All things rot. It's the nature of the beast, or the wretched animal that squeals in the early morning as the bones desperately attempt to justify their existence. It's a slow burn, a realization that gradually wraps its arm around you like a date pretending to stretch, only to flirt with the idea that you will no longer hold on to your youth - a greeting card to bid a fond farewell to the body you once had, once preserved and cared for.

This was hardly me. There was a time when I owned a somewhat decent shape but never once a frame that was carved from wood - maybe hard play dough at best. But as I've grown older, I've slowly come to terms with the reality of aging, the kind of twin shadow that accompanies each and every one of us, hiding in plain sight from everyone but the people around you - the ones who notice. You can see each other's, but not always your own. Then the day comes when you strain your back trying to put on a fucking shirt, or worse, sitting on the toilet.

It's a tough pill to swallow, and like a child, you embrace the lie that it's too big and foolishly try to spit it out. But it's forced upon you, the only other option being to wake up and occasionally oil the machine. Either you're at the controls yourself, or sitting in the green room while past lovers, a shitty job, and lost friendships influence the path you take. These experiences can write the story for you, or stand aside as you rise, watching as you take control and pierce them all with the very pen by which each chapter in your life is forged. Nevertheless, age is there. It never cowers. It comes for you every single day, until the day it no longer needs to. I've been thinking about this a lot recently. The one blinding realization that parenthood bestows upon you is that in all likelihood, and hopefully so, your children will outlive you.

Every day, I look at my two boys and wonder what they will grow up to be but more importantly, will I live to see it? This question lingers as I reach to grab a toy or a book to read to them and feel the bolts in my joints slightly begin to crack. When you're young, you seem to have an infinite amount of energy. Each passing year, as your focus shifts and priorities change, you start to see those years collect dust piles behind you, becoming a catalogue you occasionally glance through, old headlines that highlight the pride you once had in yourself, but almost now no longer exists. This may seem like a sad sap point of view but this is what it's come to. But this is not where it will end. There is a light in the distance, a reason to move. It's the two lives that grow before me every day, the descendants and dependents with whom I share my life. My family.
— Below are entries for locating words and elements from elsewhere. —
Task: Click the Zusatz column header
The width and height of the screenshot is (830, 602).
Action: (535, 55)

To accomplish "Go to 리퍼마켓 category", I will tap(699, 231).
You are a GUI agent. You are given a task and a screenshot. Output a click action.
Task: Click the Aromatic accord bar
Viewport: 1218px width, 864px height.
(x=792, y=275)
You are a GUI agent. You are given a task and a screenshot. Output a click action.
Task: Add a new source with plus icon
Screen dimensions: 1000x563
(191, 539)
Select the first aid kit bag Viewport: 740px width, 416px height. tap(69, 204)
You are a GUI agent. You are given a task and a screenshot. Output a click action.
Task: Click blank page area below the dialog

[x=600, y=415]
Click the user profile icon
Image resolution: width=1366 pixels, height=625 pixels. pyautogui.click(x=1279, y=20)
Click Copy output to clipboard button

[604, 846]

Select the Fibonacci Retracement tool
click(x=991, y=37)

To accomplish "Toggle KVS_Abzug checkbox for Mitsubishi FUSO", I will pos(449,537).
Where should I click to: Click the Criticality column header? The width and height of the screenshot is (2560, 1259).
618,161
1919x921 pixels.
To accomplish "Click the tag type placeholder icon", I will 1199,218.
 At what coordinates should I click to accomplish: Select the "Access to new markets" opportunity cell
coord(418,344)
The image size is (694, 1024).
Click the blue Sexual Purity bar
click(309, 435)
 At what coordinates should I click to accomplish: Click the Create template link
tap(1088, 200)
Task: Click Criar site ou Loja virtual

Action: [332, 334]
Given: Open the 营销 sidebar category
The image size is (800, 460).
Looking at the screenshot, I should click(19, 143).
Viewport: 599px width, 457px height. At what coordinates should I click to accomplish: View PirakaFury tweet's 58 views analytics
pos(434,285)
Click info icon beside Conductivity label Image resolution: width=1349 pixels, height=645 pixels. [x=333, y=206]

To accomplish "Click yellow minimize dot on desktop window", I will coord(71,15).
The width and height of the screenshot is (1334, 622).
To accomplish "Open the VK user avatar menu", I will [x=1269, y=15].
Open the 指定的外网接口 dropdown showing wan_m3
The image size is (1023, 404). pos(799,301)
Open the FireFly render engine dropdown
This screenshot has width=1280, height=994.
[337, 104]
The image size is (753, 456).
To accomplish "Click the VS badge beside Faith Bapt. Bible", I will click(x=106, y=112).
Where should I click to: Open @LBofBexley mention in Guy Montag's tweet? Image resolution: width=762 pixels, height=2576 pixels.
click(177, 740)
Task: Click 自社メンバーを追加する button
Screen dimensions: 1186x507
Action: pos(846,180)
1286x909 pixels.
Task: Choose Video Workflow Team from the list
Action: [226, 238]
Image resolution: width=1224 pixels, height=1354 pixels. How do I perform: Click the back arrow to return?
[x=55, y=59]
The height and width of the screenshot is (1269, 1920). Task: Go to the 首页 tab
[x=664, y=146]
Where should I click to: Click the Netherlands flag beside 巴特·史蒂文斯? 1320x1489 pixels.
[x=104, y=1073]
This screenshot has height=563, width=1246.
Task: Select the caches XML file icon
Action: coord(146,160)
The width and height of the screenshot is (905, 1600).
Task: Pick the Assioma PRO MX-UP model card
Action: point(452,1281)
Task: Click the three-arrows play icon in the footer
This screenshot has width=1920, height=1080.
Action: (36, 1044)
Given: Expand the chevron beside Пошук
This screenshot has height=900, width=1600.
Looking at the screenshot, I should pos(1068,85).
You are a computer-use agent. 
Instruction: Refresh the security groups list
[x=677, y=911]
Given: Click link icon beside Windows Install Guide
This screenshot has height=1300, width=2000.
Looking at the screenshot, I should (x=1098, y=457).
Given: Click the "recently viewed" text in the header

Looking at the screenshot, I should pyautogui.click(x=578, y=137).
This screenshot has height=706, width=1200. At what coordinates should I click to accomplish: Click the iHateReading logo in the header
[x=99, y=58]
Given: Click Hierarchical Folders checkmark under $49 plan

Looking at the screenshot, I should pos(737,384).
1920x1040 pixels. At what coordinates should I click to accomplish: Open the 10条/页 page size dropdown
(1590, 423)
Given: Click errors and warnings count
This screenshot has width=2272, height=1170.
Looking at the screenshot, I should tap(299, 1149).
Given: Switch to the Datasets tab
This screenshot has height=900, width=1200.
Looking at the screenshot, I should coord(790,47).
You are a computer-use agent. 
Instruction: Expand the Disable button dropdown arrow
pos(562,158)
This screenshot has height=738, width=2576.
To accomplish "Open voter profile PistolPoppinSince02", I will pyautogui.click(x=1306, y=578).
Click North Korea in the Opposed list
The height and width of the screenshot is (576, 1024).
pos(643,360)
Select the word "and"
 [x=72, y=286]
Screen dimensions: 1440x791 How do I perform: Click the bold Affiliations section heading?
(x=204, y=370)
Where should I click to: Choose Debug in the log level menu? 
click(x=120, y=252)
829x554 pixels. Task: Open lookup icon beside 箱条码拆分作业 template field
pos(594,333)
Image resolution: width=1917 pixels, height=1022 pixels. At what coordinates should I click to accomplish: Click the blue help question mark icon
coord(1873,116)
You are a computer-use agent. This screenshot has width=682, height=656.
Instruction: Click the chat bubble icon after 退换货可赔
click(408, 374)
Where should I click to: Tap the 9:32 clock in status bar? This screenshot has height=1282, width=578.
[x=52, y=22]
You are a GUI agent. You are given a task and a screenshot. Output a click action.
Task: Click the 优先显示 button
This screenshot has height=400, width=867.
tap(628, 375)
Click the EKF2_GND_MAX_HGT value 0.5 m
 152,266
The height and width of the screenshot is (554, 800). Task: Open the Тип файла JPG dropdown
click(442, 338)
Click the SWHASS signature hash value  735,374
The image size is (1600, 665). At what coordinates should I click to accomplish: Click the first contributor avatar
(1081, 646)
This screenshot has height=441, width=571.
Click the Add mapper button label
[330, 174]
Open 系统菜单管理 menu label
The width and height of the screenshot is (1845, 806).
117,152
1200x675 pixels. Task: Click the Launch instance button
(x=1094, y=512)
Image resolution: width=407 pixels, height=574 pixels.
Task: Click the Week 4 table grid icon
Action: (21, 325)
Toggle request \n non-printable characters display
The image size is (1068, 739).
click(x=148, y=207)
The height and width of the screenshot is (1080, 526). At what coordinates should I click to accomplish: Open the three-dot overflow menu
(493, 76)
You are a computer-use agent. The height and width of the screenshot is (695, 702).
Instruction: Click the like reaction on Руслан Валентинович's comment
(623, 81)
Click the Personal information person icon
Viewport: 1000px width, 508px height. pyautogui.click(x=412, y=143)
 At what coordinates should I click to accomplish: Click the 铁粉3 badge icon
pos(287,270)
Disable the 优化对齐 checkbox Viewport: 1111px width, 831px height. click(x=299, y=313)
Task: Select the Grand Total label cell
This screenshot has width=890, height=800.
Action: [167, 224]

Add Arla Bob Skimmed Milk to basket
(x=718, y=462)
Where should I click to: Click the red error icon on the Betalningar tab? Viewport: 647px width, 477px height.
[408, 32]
This is what I think about when I sit in a chair too long and my legs begin to hurt, or when I take my dog for long walks that tire me more easily than normal. It's gotten me to reevaluate my approach to life, my approach to discipline and the creative aspirations for which I aim. As my son Joseph braves his scans over the next few years, I ponder this. I don't see the difficult year during which he underwent his treatments as having belonged to my wife and I. The difficult year was his. He didn't have a choice. By some twisted fucking game of spin the bottle, he was selected to endure this. I have a choice, though. A choice to take care of myself, to alter my habits, to try harder.

I've befriended the excuses long enough. I write more than ever now but I don't exercise or eat well. And this needs to change. It's as if I'm brandishing some sort of universal mark, a badge of mortality that only becomes more apparent as I get older, like a tattoo of a face, a symbol or some quote written in a language I've never spoken that stretches as the years fall and the skin shouts of a battle that wages within us all, between the people we once were and the people we've become. Both versions will arrive at the end sooner or later. I suppose it's how gracefully we get there that matters.